=== Task description ===
Output everything from the start of the records down to the line containing "pos(663,129)", inclusive, as a numbered list with blank lines omitted.

=== Dataset records ===
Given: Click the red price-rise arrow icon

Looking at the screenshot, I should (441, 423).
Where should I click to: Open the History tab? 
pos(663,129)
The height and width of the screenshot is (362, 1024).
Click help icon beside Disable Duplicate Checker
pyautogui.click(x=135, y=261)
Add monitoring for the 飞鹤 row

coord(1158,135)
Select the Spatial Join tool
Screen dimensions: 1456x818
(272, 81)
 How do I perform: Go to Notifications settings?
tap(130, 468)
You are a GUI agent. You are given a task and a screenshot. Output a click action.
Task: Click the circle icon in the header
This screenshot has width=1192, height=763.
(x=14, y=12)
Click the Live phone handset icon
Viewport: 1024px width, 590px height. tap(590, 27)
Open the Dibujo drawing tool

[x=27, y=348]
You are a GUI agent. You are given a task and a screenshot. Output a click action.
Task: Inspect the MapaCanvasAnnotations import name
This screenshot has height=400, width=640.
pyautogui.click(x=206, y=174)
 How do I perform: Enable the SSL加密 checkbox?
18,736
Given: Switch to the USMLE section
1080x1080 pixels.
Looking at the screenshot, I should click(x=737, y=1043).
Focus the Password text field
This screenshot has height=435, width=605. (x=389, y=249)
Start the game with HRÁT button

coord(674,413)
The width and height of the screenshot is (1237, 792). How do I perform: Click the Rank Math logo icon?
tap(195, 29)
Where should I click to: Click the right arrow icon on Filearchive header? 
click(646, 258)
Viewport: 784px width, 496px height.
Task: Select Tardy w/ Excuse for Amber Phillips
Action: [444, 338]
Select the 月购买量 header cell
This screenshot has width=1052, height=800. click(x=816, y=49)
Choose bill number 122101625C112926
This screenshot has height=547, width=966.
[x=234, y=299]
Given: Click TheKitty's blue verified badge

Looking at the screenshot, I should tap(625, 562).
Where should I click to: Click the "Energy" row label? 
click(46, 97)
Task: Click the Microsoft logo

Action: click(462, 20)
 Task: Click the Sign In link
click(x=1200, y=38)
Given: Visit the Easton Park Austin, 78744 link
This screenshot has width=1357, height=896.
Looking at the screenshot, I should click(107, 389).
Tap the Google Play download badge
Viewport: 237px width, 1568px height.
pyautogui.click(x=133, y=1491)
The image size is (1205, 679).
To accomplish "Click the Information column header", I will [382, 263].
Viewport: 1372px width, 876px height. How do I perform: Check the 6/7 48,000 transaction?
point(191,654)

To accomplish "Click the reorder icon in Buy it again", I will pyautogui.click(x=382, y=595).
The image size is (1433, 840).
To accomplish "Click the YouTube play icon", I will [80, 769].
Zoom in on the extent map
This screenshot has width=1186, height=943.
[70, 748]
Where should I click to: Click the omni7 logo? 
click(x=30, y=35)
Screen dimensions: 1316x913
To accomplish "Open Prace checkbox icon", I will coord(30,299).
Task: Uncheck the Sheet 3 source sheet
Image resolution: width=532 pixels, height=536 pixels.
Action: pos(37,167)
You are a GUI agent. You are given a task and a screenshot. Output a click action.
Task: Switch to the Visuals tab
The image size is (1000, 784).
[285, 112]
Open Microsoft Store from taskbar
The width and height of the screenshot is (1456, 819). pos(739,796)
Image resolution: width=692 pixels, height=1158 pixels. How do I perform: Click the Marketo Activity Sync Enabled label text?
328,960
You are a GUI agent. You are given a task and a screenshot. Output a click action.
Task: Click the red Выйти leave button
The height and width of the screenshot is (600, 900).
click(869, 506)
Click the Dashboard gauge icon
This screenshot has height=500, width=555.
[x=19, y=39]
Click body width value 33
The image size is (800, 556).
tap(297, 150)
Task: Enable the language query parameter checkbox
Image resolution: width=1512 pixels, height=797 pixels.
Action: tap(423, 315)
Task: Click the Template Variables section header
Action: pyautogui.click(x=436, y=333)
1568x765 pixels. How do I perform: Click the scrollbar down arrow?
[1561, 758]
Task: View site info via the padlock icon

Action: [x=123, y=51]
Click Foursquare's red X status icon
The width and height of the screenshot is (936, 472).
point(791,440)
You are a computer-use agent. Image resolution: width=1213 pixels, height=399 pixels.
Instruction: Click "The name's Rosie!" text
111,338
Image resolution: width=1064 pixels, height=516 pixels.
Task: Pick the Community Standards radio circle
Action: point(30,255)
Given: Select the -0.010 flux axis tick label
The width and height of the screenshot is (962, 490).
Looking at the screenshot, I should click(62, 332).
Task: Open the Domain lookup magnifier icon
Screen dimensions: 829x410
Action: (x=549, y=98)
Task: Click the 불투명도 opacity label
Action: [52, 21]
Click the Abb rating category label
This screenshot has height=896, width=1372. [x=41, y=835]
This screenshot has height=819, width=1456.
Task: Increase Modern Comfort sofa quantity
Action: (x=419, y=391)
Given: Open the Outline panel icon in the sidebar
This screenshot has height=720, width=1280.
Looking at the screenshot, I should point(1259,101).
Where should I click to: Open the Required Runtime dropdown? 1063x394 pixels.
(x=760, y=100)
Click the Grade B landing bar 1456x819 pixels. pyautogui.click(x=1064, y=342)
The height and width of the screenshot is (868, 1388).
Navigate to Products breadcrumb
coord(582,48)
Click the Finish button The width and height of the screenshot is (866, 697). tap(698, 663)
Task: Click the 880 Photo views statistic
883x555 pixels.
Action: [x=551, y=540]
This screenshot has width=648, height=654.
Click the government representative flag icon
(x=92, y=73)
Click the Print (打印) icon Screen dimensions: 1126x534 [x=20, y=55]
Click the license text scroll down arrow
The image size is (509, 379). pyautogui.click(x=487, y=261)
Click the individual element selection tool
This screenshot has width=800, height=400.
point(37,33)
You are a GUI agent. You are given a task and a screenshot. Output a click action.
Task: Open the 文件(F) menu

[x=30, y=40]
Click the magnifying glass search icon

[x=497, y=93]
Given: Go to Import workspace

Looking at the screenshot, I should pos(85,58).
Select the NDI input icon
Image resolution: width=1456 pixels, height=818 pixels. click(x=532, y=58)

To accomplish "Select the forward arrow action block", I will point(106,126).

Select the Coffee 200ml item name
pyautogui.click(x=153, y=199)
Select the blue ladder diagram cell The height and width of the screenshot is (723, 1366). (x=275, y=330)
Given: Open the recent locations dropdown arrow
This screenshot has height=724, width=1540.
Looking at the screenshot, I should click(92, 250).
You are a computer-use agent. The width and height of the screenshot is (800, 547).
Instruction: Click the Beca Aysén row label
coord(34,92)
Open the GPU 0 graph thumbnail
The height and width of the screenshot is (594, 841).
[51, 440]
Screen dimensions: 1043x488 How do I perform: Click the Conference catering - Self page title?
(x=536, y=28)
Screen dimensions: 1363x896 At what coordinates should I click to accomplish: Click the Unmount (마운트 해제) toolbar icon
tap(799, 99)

=== Task solution ===
1. Given: Click the red price-rise arrow icon
2. Looking at the screenshot, I should (441, 423).
3. Where should I click to: Open the History tab? 
4. pos(663,129)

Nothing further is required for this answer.